For fifty-seven years, the skilled and caring professionals at UT Psychological Clinic have been helping people who walk through their doors.

Last summer the UT Psychological Clinic moved off campus to a space that is now easier to access for clients seeking their services. Operating from an office suite in the UT Conference Center’s first floor allows the clinic to see more clients and be more accessible to the general public. Public transportation is available to and from the Conference Center and public parking is just across the street.

The clinic offers psychological assessment, psycho-educational evaluations, adult psychotherapy, child and adolescent psychotherapy, group therapy, marital and couples therapy, family psychotherapy, child custody and parenting fitness evaluations, and other types of specialized diagnostic and psychotherapeutic interventions. Although the Clinic is available to UT students, 80 percent of its clients are from the general public.

“The clinic is staffed by approximately thirty very bright doctoral students who are interested and passionate about what they are doing,” said Lance T. Laurence , director of the clinic and associate professor in the Department of Psychology.

The UT Psychological Clinic is the primary training site for students in the clinical psychology doctoral program.

The students spend about twenty hours a week working in the clinic during their second through fifth years of study. They are supervised by ten full-time clinical faculty members and a dozen part-time adjunct staff.

In addition to improving the accessibility of the clinic’s services to clients in the community, enabling more clients to be served, the enhancement and upgrading of the clinic facilities also provide both a more suitable environment for serving clients and better facilities for training the graduate students in the clinical program.

“We want the public to know that we’re here and providing quality care at an affordable price,” Laurence said, adding that the clinic combines the university’s mission of teaching, research, and public service.

Clients pay $40 for the first meeting.

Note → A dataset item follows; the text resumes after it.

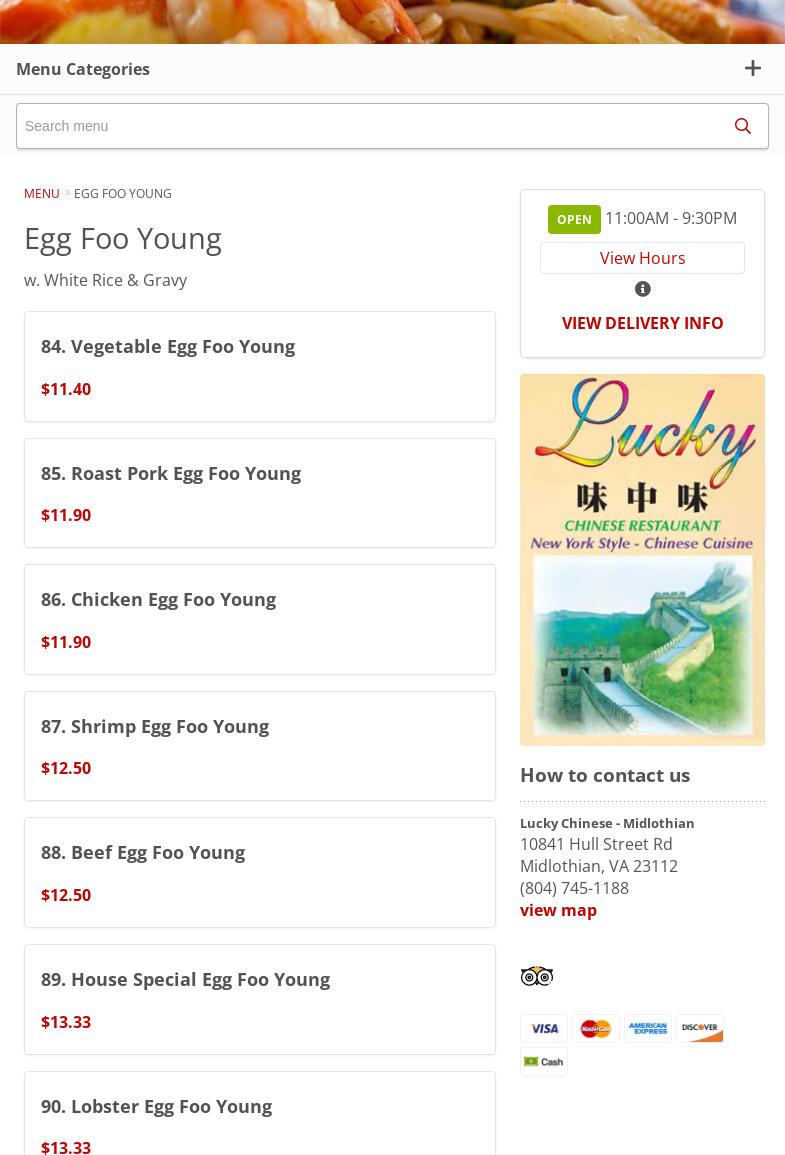Go to Menu breadcrumb link

pyautogui.click(x=42, y=193)
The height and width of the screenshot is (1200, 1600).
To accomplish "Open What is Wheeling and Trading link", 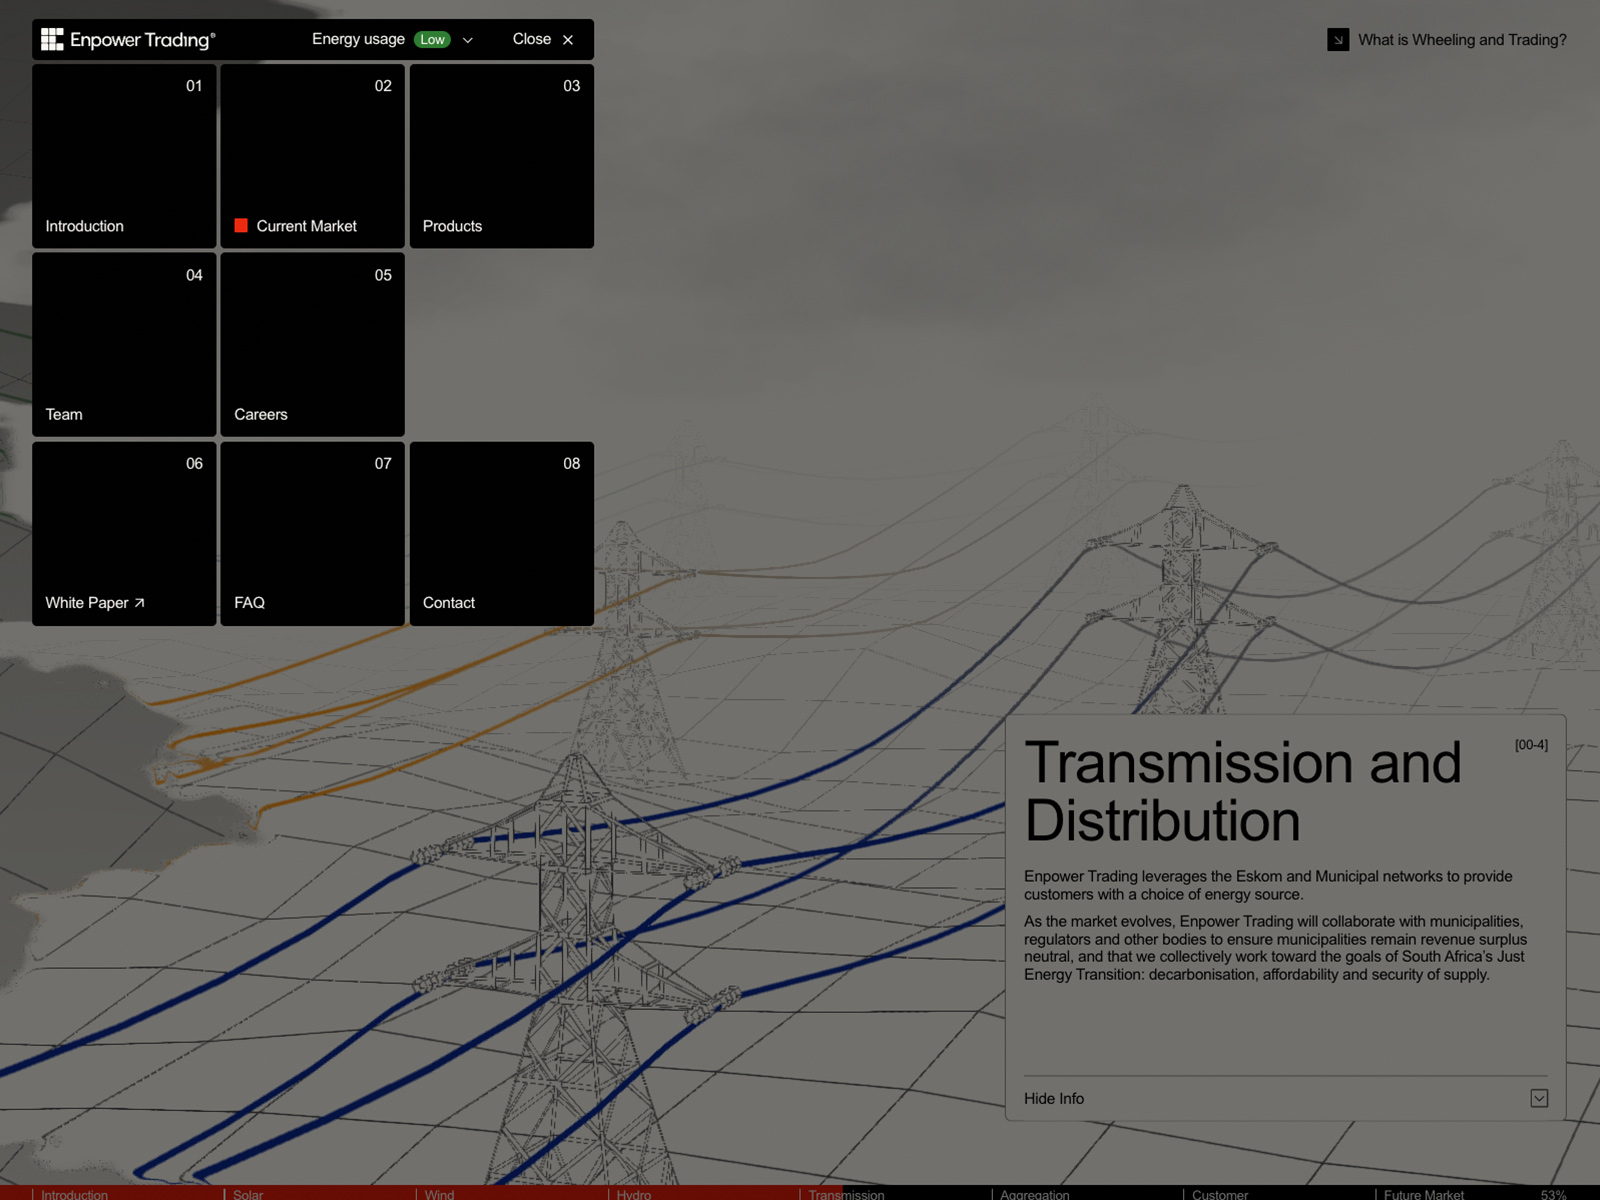I will [x=1461, y=40].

Fees can be adjusted to patients’ ability to pay and flexible payment plans can be arranged. The clinic accepts cash and checks; credit and insurance aren’t accepted at this time.

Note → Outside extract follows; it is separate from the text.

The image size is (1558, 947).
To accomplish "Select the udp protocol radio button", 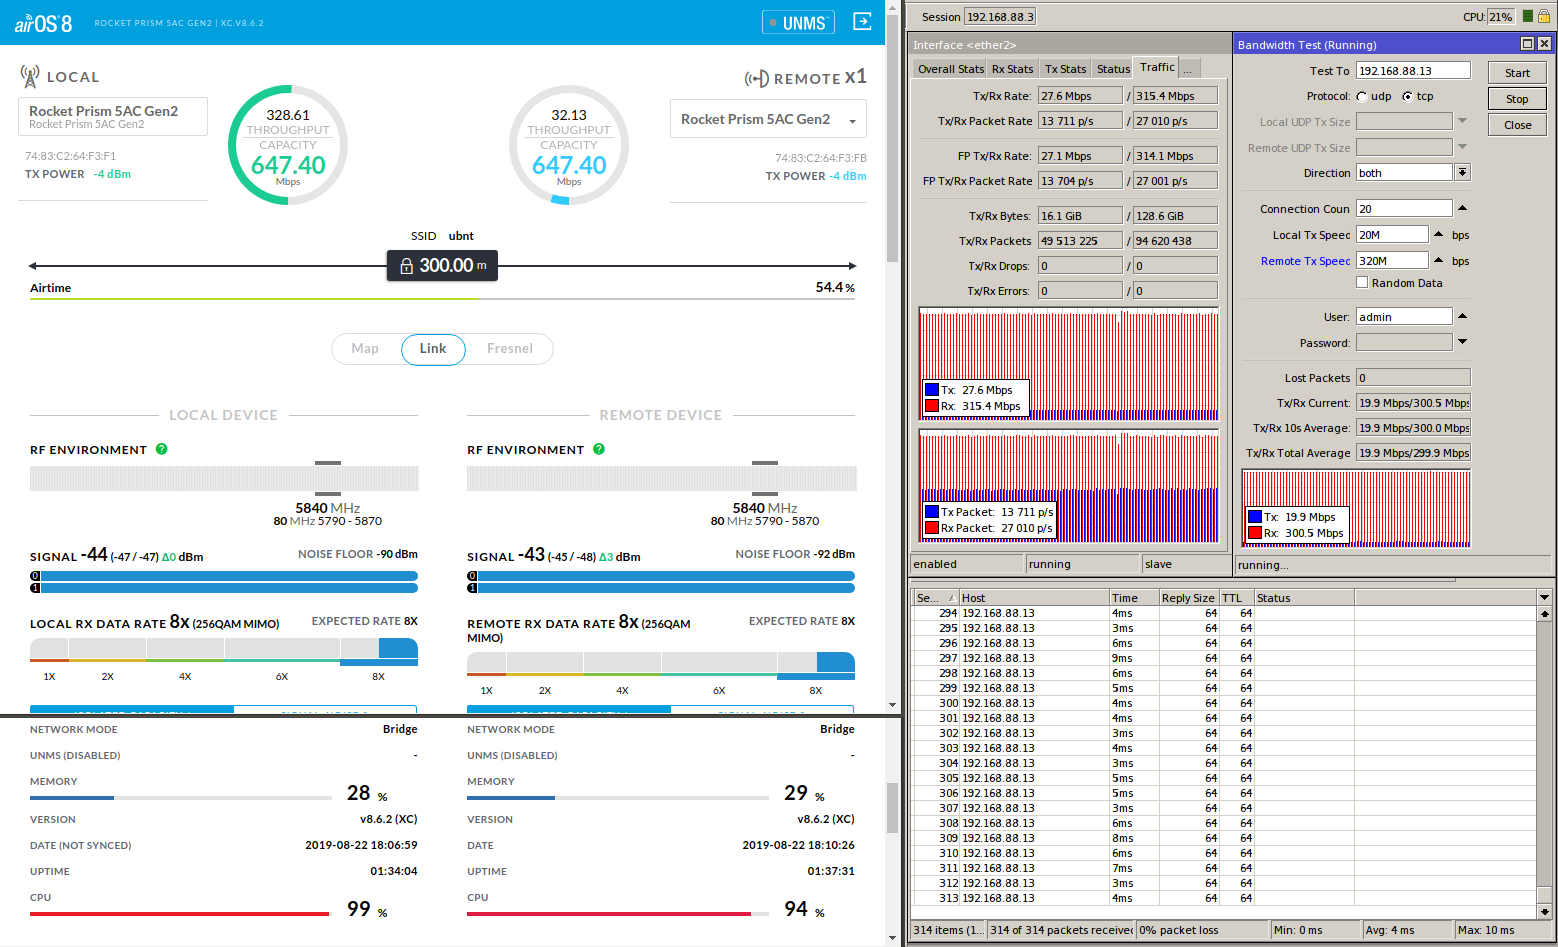I will pos(1362,97).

Clients get the benefit of having their care provided by a team of experts—a doctoral student and multiple faculty members. Students’ sessions with clients are videotaped so supervising faculty can closely review them with students and oversee treatment options. Because the clinic is part of the university, a variety of clinical research studies occur at the clinic at any given time. The clinic also has one of the most comprehensive collections of diagnostic tools in the state.

UT’s Psychological Clinic opened in the early 1950s on Thirteenth Street and Cumberland Avenue. In the early 1990s it moved to the Austin Peay Building on the Hill, where it operated for more than two decades. As the clinic began to provide services beyond the university community, the need for parking and better access to care prompted its move to its new location in Suite 208 of the UT Conference Center. The newly renovated location provides easy access, ample parking nearby, and a comfortable atmosphere for conducting confidential interventions with clients.